Political risks are prevalent in democratic transitions such as those noted by Moody’s in Indonesia and India.
Aquino has endorsed former interior and local government secretary Manuel Roxas II as the administration candidate to compete against Vice President Jejomar Binay, Senators Grace Poe and Miriam Defensor-Santiago.
“As presidential campaigns in the Philippines have traditionally centered on personalities,rather than on policies or party affiliation, none of these candidates would represent an imminent departure from the Aquino administration in terms of economic policy,” Moody’s said.

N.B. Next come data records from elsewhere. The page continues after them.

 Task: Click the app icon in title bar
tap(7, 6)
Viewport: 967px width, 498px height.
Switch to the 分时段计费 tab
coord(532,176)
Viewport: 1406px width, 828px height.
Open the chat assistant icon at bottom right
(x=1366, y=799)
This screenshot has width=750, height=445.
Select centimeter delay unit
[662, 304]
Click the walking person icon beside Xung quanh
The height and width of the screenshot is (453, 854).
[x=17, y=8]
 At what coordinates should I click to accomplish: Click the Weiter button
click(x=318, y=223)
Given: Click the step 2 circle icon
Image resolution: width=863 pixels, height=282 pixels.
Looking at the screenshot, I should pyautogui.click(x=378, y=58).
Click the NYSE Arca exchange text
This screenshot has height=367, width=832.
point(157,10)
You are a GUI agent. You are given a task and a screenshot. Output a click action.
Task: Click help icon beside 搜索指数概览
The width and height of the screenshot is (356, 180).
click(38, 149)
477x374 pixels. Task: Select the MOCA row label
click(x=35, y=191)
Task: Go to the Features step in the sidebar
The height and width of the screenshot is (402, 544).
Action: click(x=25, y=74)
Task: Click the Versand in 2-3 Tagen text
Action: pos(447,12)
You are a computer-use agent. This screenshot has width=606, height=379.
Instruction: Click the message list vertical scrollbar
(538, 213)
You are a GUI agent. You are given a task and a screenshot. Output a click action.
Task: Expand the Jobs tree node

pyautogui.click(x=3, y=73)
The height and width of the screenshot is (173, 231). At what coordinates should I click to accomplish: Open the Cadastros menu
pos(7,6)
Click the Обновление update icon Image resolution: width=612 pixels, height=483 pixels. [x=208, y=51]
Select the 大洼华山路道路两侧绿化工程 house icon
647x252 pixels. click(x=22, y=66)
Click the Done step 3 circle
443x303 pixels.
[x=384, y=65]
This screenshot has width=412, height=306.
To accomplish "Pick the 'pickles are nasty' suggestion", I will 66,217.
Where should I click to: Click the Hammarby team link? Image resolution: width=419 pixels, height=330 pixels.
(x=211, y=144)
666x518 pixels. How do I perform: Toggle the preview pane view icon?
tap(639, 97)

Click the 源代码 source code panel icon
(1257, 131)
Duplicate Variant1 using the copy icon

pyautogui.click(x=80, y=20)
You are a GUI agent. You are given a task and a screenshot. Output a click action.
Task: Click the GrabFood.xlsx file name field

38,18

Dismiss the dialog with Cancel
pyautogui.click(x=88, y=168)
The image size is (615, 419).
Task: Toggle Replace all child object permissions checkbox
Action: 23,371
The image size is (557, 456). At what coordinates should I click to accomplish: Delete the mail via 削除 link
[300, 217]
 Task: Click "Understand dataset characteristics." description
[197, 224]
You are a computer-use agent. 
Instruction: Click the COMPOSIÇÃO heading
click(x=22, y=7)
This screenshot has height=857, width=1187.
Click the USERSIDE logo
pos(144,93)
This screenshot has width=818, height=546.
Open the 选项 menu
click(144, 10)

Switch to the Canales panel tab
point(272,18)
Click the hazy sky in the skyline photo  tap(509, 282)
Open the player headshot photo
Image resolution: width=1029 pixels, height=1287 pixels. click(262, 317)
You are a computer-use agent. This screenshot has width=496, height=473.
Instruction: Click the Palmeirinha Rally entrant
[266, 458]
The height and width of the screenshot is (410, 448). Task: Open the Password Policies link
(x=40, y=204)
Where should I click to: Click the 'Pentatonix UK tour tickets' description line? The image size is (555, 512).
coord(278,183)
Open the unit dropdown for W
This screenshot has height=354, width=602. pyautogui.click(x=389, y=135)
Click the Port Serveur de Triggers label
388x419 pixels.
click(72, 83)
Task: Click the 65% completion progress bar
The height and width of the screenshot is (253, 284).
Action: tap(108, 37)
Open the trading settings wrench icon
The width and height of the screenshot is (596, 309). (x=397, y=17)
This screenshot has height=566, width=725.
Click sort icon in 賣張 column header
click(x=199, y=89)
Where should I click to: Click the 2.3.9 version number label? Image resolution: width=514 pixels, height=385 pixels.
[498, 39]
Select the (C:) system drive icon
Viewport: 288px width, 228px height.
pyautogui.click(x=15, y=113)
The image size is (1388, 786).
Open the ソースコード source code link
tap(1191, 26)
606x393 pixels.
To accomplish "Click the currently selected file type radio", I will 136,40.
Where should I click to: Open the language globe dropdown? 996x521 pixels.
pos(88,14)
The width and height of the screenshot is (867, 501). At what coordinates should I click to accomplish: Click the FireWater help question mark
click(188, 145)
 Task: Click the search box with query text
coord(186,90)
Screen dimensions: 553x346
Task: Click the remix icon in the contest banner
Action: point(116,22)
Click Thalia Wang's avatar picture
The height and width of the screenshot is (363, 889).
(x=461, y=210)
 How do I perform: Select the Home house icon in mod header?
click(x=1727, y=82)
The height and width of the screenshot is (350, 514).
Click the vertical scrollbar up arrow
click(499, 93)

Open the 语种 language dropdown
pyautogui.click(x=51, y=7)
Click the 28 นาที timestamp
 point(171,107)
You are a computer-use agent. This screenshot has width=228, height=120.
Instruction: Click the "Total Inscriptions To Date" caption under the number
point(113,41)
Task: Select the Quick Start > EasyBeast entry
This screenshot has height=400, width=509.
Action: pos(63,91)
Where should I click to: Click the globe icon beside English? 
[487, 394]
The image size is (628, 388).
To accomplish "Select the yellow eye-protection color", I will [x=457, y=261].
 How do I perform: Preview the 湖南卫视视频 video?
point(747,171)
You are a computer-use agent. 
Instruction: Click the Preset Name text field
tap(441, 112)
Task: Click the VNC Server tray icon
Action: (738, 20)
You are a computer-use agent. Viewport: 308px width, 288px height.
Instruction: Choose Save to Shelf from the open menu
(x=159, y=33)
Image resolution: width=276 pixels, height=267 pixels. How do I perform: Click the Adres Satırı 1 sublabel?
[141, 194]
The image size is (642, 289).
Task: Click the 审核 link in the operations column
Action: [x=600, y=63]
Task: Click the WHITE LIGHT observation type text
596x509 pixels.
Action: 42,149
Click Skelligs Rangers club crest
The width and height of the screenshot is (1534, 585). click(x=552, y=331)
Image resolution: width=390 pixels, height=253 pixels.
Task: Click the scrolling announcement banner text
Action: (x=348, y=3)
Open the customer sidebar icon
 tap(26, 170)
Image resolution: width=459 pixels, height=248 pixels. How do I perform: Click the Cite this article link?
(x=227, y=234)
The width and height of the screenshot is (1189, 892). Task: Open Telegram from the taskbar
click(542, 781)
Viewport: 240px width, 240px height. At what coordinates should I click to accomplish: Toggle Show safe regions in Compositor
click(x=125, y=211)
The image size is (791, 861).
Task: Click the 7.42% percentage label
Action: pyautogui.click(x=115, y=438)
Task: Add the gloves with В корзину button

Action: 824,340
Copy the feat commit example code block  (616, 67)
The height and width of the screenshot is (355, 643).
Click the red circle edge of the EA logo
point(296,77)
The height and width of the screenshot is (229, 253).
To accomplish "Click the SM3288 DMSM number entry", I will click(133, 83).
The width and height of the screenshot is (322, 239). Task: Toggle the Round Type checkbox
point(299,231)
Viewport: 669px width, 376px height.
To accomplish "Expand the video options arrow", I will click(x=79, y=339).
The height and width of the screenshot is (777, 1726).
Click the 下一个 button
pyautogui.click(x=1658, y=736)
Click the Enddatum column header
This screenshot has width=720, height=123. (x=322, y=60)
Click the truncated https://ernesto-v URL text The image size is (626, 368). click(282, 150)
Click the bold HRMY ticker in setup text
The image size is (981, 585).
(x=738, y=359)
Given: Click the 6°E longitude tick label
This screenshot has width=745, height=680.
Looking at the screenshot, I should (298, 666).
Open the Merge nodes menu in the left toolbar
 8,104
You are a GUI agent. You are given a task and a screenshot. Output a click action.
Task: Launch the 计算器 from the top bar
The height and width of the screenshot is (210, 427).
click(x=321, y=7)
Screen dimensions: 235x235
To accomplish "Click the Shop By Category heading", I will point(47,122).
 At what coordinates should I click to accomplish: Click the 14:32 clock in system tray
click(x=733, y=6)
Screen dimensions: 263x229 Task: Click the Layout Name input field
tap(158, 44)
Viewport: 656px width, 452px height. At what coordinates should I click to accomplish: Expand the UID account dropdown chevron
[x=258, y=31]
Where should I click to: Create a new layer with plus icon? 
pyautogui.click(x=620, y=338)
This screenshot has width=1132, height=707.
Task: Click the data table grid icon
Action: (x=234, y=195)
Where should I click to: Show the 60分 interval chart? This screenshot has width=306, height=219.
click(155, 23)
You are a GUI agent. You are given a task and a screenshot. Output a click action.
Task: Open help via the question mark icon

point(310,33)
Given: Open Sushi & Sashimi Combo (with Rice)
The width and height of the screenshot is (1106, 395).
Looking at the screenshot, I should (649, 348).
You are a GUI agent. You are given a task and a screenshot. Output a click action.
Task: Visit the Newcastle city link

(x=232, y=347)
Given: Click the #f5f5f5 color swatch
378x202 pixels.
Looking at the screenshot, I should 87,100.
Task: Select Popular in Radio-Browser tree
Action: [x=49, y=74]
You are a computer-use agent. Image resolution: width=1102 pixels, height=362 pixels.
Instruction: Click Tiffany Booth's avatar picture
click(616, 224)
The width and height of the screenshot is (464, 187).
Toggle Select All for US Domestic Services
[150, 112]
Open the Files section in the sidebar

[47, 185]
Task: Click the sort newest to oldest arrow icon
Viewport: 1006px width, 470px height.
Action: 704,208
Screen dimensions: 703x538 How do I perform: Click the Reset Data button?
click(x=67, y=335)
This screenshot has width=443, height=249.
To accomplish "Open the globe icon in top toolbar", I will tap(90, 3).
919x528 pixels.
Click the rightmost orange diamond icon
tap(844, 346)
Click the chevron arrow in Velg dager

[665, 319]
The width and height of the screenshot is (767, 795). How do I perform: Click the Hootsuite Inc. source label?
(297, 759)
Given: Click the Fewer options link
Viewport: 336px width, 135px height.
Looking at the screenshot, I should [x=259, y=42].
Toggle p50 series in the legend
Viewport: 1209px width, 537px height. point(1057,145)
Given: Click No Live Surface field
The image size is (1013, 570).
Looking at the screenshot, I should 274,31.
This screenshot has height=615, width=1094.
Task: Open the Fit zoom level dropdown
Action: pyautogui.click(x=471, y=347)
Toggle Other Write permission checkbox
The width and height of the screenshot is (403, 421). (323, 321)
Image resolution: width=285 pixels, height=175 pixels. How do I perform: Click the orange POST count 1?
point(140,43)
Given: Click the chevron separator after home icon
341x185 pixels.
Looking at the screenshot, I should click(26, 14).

It pointed out the absence of allegations of large-scale graft during the current government has set the bar higher for control of corruption, signaling continued political stability in the next administration.
“Political positioning ahead of next year’s elections has increased political noise and hampered – but not stopped – progress on reform,” the debt watcher added.
Moody’s also observes that effects of political events such as elections on a sovereign’s credit quality can vary based on institutional structure and strength, and buffers against event risk.
In several countries in the region, Moody’s sees a heightened likelihood that domestic events could impact sovereign political risk scores.
That could ultimately have a bearing on a country’s credit rating.
Moody’s upgraded the country’s credit rating to Baa2 or two notches above “junk” status last December on the back of the government’s reduced debt levels and the country’s robust economy.
Standard & Poor’s has assigned a credit rating of “BBB” or two notches above “junk” status while Fitch Ratings rates the country’s debt at “BBB-” or the first notch in investment grade ratings.